--- start DATA SECTION ---
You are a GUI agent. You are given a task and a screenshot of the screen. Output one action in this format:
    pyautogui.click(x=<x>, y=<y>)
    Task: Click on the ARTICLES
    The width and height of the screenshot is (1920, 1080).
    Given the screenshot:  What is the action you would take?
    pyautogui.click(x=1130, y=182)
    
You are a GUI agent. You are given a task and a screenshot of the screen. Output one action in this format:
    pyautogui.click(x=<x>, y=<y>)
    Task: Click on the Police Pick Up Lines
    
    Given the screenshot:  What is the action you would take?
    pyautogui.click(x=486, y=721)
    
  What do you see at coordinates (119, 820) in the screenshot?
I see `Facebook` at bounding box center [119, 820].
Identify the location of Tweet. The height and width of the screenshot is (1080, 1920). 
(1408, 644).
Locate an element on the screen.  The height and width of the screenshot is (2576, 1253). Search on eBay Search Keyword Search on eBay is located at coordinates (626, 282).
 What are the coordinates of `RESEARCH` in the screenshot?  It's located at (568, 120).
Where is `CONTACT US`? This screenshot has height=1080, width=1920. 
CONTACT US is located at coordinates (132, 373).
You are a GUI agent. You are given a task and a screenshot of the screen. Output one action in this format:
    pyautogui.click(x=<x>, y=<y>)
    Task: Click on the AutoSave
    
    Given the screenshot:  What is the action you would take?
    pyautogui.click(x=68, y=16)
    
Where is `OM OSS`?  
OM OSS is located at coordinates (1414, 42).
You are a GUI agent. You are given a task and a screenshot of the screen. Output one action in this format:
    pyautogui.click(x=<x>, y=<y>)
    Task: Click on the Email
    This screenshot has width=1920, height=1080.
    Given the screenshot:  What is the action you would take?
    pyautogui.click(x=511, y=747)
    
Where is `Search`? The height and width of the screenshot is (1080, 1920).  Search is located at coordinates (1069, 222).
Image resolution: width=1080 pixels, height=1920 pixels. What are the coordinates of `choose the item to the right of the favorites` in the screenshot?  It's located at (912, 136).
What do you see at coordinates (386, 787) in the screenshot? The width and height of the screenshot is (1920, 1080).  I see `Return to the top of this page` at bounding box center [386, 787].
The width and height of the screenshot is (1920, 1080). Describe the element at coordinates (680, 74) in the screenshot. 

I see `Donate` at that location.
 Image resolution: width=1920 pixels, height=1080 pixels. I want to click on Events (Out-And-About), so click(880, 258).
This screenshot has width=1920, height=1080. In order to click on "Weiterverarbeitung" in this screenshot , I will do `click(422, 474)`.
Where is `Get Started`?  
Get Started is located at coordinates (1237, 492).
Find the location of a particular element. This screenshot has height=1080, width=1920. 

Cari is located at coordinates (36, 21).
--- end DATA SECTION ---
* YOUR INSTRUCTIONS: Copy out the part of the lines above that opens with the line containing "at (568, 120)." and closes with the line containing "CONTACT US is", both included.

* RESPONSE:
 What are the coordinates of `RESEARCH` in the screenshot?  It's located at (568, 120).
Where is `CONTACT US`? This screenshot has height=1080, width=1920. 
CONTACT US is located at coordinates (132, 373).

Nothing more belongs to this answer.